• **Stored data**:
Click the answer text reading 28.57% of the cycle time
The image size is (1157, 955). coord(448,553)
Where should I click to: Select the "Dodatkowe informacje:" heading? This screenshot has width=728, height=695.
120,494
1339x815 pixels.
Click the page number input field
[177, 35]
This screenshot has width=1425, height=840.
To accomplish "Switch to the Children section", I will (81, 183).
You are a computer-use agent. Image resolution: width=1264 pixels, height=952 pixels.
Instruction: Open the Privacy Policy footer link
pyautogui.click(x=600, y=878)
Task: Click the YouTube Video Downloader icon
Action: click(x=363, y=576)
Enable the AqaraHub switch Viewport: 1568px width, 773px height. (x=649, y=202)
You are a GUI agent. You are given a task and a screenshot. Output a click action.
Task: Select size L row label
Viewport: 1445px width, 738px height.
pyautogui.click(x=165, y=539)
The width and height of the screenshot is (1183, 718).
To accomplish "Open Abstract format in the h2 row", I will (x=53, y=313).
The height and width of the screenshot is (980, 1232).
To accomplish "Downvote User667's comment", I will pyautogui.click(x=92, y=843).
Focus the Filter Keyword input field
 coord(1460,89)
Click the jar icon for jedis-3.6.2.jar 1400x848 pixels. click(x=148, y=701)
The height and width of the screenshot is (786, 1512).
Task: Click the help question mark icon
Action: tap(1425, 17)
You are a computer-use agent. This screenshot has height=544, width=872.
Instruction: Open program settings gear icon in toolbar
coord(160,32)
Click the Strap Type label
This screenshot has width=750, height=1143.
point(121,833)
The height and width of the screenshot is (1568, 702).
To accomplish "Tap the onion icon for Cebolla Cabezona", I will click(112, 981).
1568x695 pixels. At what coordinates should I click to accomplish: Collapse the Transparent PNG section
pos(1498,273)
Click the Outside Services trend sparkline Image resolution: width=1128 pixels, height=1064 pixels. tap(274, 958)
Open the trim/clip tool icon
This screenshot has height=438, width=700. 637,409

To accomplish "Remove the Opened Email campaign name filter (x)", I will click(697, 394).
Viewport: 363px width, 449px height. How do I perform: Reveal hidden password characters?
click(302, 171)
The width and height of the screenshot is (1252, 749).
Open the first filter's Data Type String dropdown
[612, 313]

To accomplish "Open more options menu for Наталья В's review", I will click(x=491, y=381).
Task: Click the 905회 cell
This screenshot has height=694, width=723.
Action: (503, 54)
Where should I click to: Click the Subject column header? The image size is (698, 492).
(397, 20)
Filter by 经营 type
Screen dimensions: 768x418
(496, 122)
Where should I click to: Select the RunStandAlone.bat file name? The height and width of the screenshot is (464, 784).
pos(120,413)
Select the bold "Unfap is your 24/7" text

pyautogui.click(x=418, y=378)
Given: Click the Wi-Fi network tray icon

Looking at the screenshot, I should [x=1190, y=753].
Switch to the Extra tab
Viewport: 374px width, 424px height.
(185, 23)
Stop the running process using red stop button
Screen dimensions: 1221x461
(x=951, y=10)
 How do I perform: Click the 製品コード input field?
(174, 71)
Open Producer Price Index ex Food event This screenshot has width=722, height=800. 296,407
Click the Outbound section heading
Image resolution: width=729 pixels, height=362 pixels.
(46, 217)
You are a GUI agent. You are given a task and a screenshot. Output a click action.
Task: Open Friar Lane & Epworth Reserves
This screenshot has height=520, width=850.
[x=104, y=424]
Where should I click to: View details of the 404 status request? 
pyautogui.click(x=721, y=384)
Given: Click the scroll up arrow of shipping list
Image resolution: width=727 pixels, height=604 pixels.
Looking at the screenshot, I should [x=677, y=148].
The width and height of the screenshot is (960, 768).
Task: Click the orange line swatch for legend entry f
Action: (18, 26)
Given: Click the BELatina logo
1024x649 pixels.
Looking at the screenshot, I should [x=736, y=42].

• **Activity**: What you give back should be only the lines of the records above, starting at the line with "Viewport: 363px width, 449px" and ending at the line with "Task: Click the 905회 cell", restated word for word.

• **Response for this exercise**:
Viewport: 363px width, 449px height. How do I perform: Reveal hidden password characters?
click(302, 171)
The width and height of the screenshot is (1252, 749).
Open the first filter's Data Type String dropdown
[612, 313]

To accomplish "Open more options menu for Наталья В's review", I will click(x=491, y=381).
Task: Click the 905회 cell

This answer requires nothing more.